Task » What are the lines, word for word, from the line with "Click the rocket icon beside Crew: crew" up to and including the line with "Task: Click the Add to Cart button" in the records below? Omit the pictures.

Information given below:

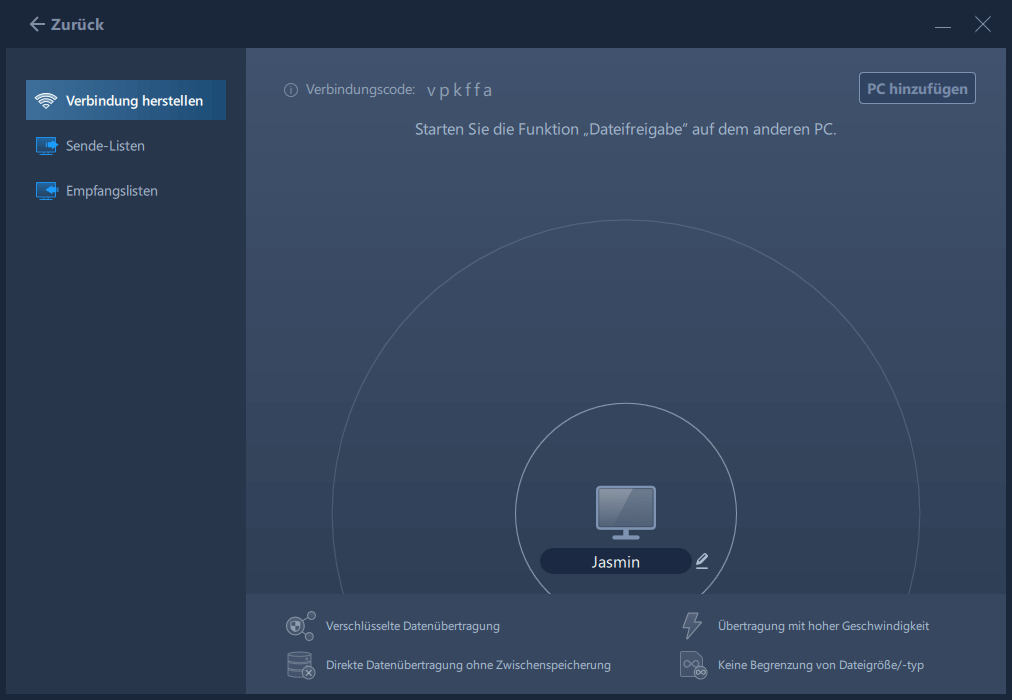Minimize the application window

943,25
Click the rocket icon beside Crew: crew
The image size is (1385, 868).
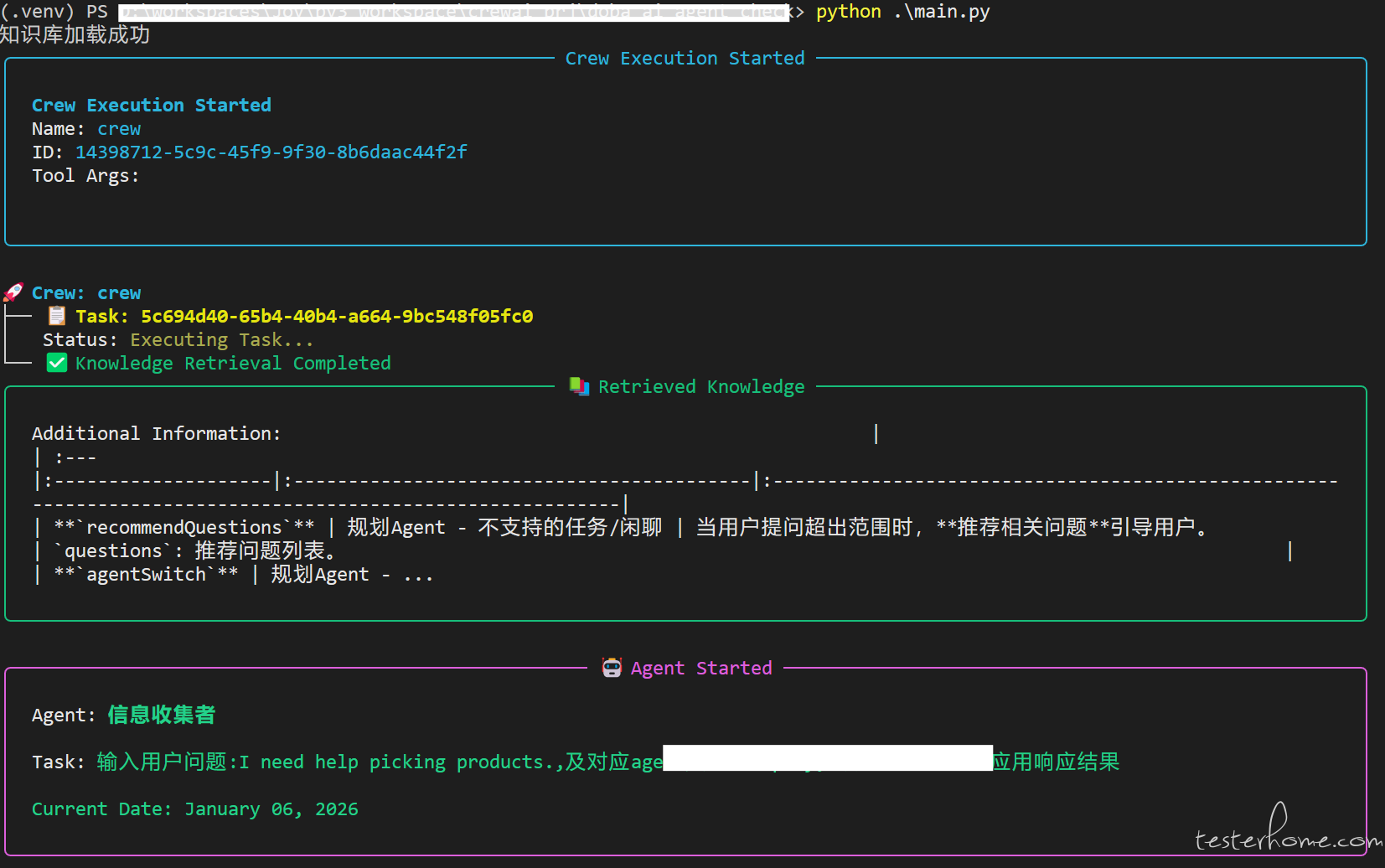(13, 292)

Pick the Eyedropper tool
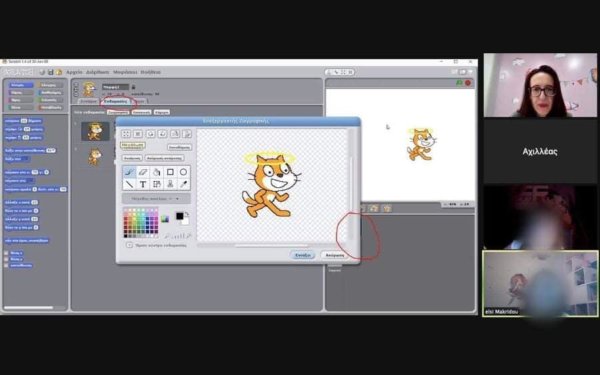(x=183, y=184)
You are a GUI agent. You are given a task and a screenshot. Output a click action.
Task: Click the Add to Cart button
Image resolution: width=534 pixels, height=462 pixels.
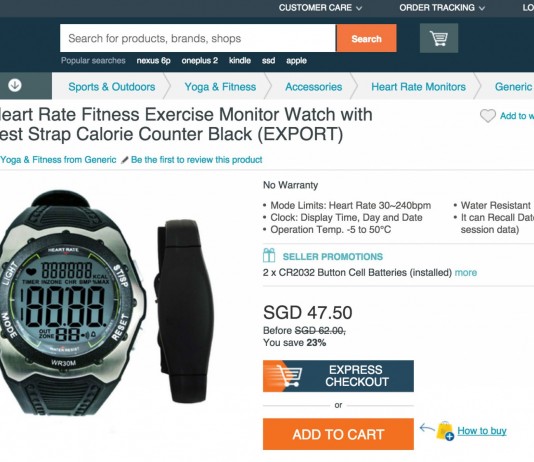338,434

End of Information given.
Information given below:

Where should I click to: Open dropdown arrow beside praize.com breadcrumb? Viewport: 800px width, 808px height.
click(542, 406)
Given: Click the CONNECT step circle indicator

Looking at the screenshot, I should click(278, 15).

End of Information given.

Finished exercise »
Click the rocket icon beside Crew: crew
The image size is (1385, 868).
(13, 292)

Pick the Eyedropper tool
(x=183, y=184)
You are a GUI agent. You are given a task and a screenshot. Output a click action.
Task: Click the Add to Cart button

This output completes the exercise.